Fortunately, the internet has come a long way since 2014, and now we have a full Wikipedia article dedicated to this:
https://en.wikipedia.org/wiki/Covariance_and_correlation

Of course, now a Google search brings up plenty of hits.
 

FAQ: Covariance and Correlation matrix

What is a covariance matrix?

A covariance matrix is a square matrix that shows the relationships and variability between multiple variables. It is used to measure how much two variables change together and can help identify patterns and trends in data.

How is a covariance matrix different from a correlation matrix?

A covariance matrix measures the strength and direction of the relationship between two variables, while a correlation matrix measures the linear relationship between multiple variables. Correlation values range from -1 to 1, with 0 indicating no relationship, while covariance values have no specific range.

What is the purpose of using a correlation matrix?

A correlation matrix is used to identify and understand the relationships between multiple variables. It can help determine which variables are most strongly related and can be used to identify patterns and trends in data.
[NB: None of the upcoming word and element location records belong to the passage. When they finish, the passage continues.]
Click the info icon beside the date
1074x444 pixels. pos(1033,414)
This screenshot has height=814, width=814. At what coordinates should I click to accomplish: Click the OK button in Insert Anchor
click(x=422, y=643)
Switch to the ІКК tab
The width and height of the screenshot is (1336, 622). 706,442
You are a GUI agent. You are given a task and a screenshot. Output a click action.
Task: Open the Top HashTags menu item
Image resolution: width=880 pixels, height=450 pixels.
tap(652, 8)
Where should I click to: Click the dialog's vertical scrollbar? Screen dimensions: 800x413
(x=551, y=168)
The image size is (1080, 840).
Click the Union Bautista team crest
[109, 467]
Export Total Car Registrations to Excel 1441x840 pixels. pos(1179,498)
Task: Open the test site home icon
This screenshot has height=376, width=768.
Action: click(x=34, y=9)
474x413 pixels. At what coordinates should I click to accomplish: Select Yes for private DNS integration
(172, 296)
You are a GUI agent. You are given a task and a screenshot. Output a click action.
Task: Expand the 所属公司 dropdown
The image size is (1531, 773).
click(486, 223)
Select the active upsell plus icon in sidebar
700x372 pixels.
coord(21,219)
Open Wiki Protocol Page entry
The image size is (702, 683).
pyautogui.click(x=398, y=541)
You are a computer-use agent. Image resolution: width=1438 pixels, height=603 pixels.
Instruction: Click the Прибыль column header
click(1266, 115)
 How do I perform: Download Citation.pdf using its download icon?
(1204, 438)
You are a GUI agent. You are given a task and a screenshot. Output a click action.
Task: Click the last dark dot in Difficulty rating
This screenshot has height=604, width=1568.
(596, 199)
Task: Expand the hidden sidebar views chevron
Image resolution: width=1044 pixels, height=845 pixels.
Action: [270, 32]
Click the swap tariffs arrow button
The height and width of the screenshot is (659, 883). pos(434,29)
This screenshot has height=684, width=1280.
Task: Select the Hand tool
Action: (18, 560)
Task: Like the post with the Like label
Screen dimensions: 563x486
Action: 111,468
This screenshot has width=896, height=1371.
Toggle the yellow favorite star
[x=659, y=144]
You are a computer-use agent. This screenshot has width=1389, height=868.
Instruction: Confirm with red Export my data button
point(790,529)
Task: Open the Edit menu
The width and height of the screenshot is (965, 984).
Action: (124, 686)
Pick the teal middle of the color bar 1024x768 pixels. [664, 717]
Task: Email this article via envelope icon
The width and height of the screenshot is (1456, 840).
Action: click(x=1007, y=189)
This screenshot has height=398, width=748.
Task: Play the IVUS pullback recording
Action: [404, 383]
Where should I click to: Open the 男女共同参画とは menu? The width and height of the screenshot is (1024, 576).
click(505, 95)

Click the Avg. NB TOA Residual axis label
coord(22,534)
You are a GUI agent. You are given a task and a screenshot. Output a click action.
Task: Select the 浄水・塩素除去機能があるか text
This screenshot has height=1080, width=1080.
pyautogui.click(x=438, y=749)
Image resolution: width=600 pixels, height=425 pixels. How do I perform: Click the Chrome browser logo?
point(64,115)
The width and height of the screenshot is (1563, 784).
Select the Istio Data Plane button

How is a correlation matrix calculated?

A correlation matrix is calculated by first standardizing the data for each variable, which involves subtracting the mean and dividing by the standard deviation. Then, the correlation coefficient (Pearson's r) is calculated for each pair of variables. The resulting values are then placed in a matrix format.

What is the difference between a positive and negative correlation in a correlation matrix?

A positive correlation indicates that as one variable increases, the other variable also tends to increase. A negative correlation indicates that as one variable increases, the other variable tends to decrease. A correlation value of 0 indicates no relationship between the variables.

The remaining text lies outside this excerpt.